Così il teatro dei carri volanti, delle glorie immerse nelle nuvole terminò la propria parabola insieme alle macchine progettate all'uopo.
Si pose inoltre al centro della riflessione, ancora oggi in corso, sulla
libertà espressiva della scenografia rispetto al testo analizzato in chiave interpretativa e critica, piuttosto che descrittiva.
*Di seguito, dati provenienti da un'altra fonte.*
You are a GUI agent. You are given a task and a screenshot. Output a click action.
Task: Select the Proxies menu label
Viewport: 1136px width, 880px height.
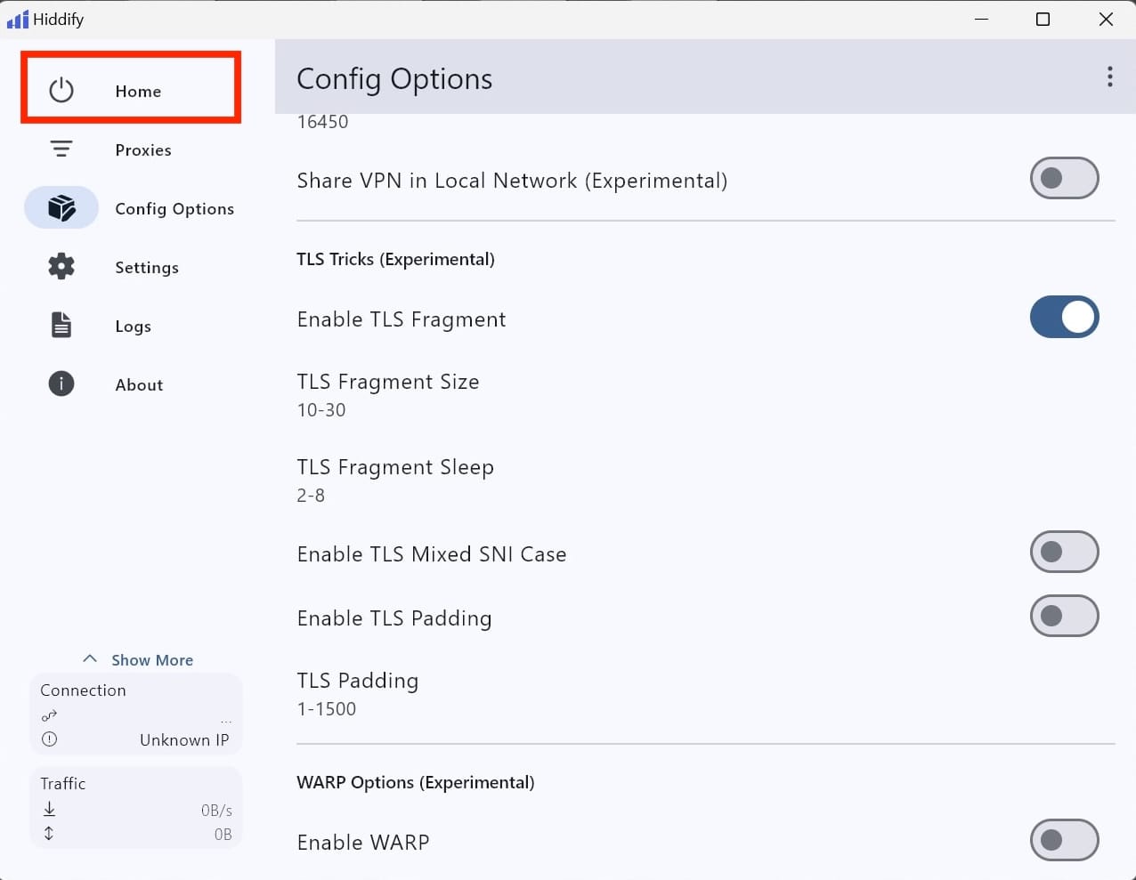point(143,150)
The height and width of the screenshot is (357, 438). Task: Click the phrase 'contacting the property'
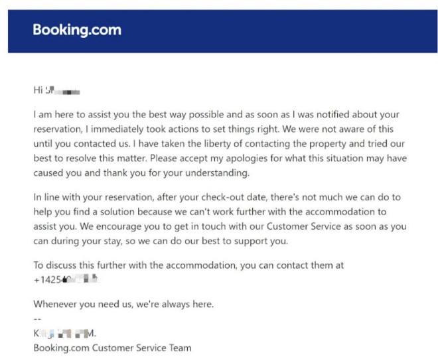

Cioè il tema del rapporto tra testo, ambientazione storica, evocazione stilistica e libera astrazione.
Un'altra innovazione teatrale del periodo neoclassico si verifica sul piano del
colore e dell'
illuminazione, attraverso l'abolizione delle abbaglianti file di lumi lungo il proscenio, a favore di un'illuminazione di tipo tonale, di intensità diversificata a seconda delle varie parti della scena e in grado di dosare sapientemente zone di luce e di ombra.
La vera rivoluzione della luce avvenne con l'introduzione dell'
illuminazione a gas, dal 1822 presente all'Opera di Parigi dal 1850 presente in tutti i teatri d'Europa.
Ma una delle differenze principali fra le due forme di illuminazione constava nella capacità della lampada a gas di erogare luce ad intensità regolabile, costante e soprattutto a
fiamma ferma.
Le scenografie concepite quindi come dipinti su superfici piane, poste dinnanzi alla lampada a gas risultarono squallidamente piatte, poiché la luce ondulante delle candele e delle lampade era in grado di creare coni d'ombra mutevoli sulle superfici sceniche invece la luce a gas, essendo fissa metteva in maggior risalto le pieghe dei telai che non il disegno al disopra.
Il gusto scenico mutò quindi verso una
scenografia plastica, di camera, tridimensionale con la presenza in scena di oggetti veri e di uso comune.